__YOUR OBJECTIVE__
Search the entries for the word "click". Copy every line that holds it.

__GIVEN INFORMATION__
------------

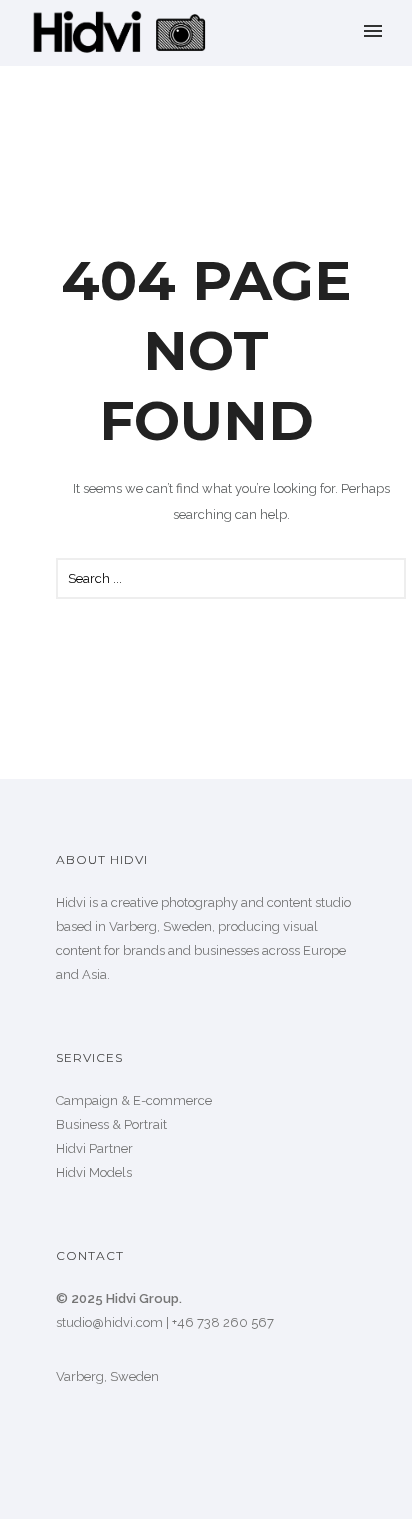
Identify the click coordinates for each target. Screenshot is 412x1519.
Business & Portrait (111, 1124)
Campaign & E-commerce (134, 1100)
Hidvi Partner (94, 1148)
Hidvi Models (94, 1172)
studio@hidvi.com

------------

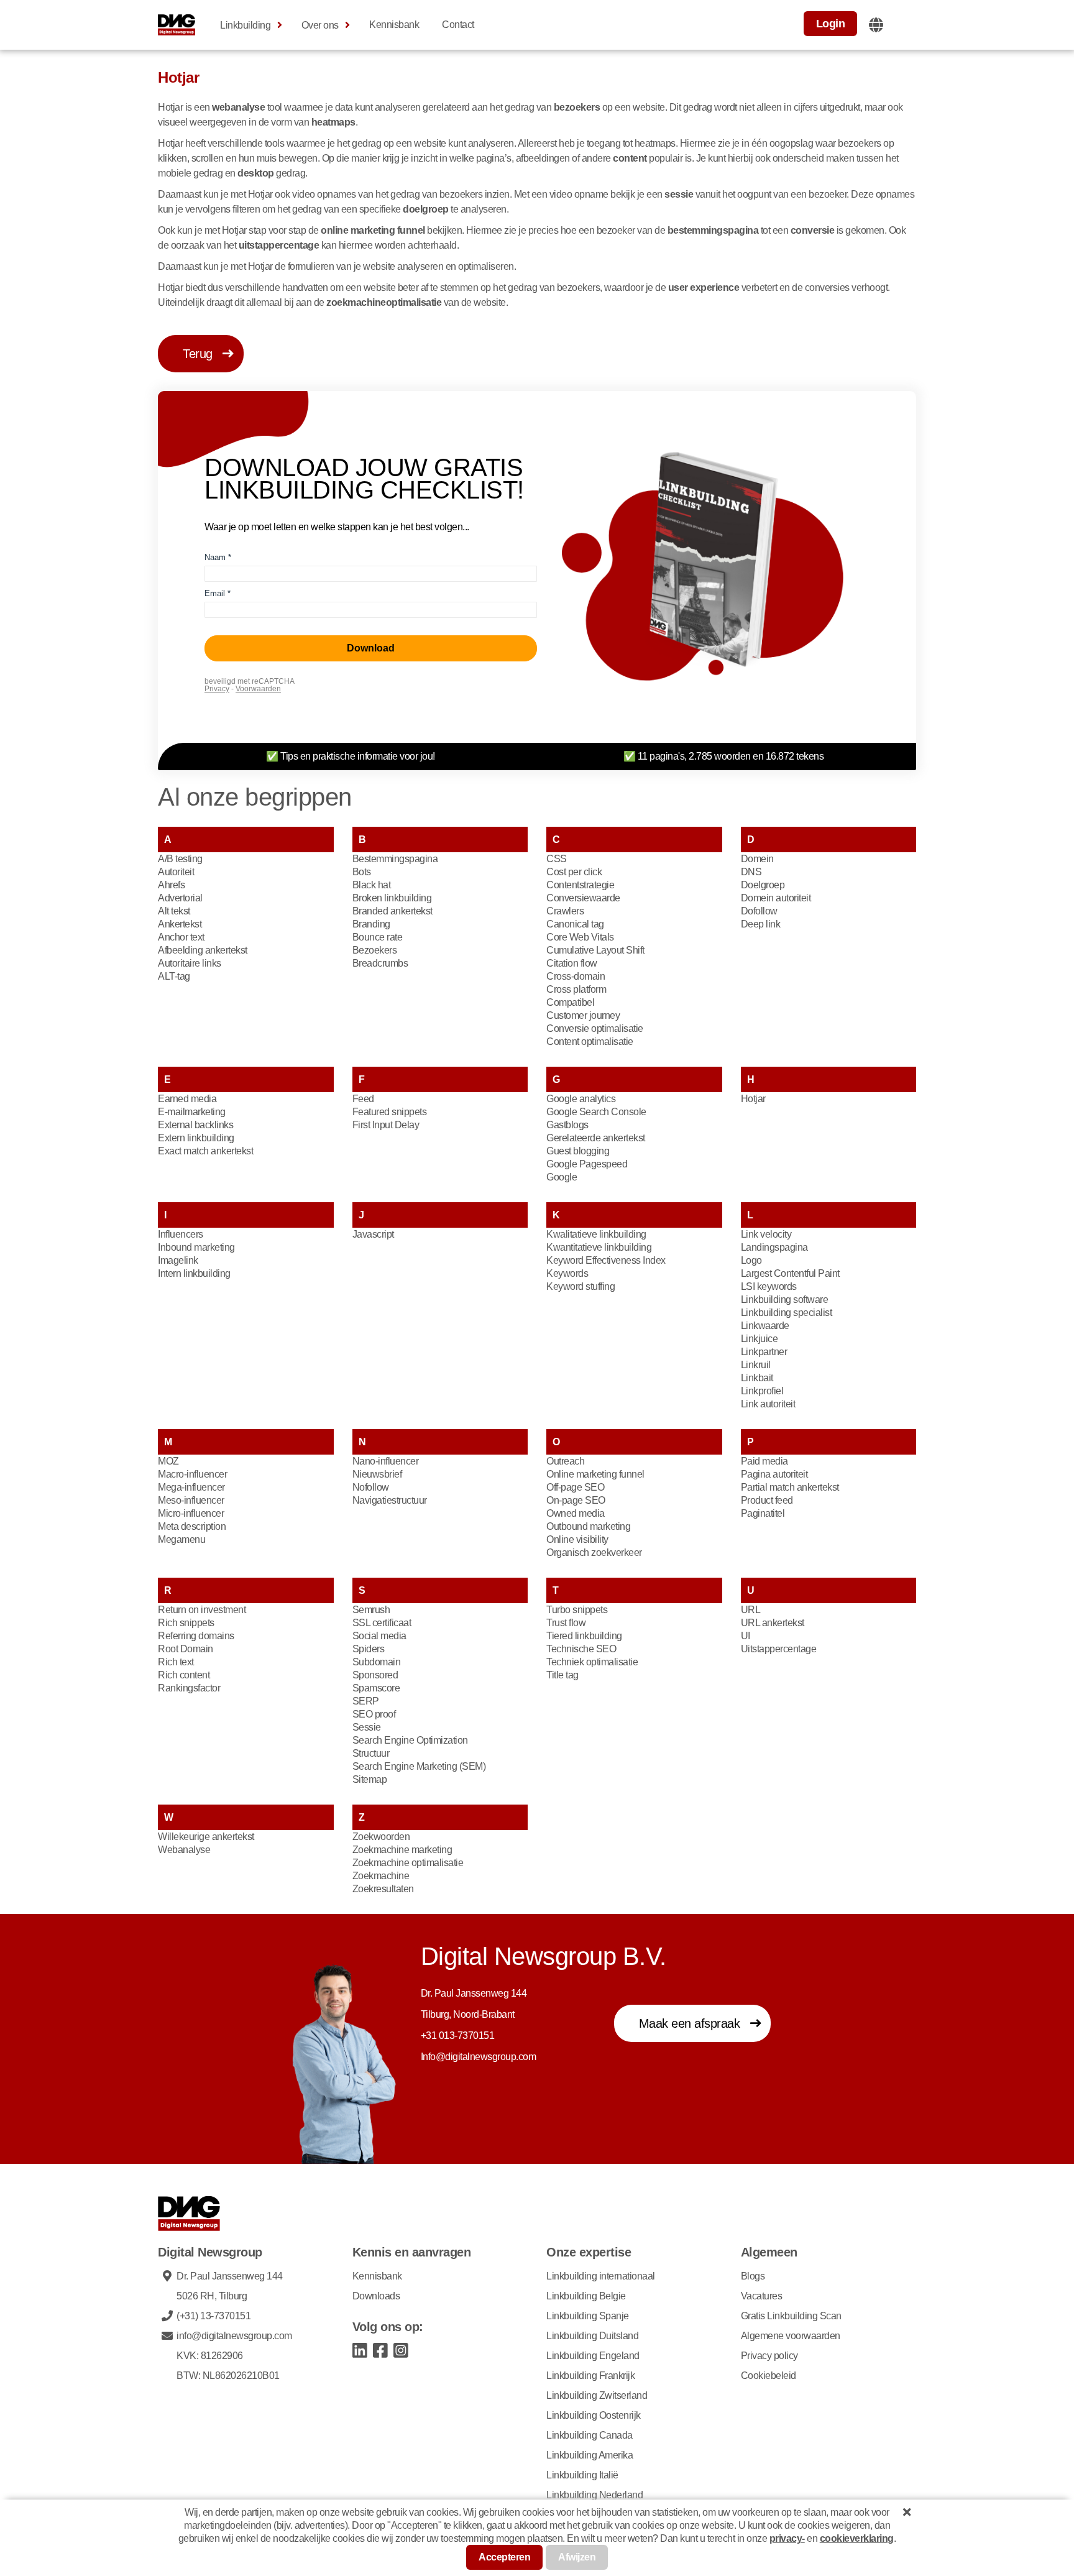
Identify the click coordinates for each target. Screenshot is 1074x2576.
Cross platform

------------

__SOLUTION__
Identify the click coordinates for each target. Screenshot is 412x1519.
Identify the click coordinates for each target. Screenshot is 1074x2576.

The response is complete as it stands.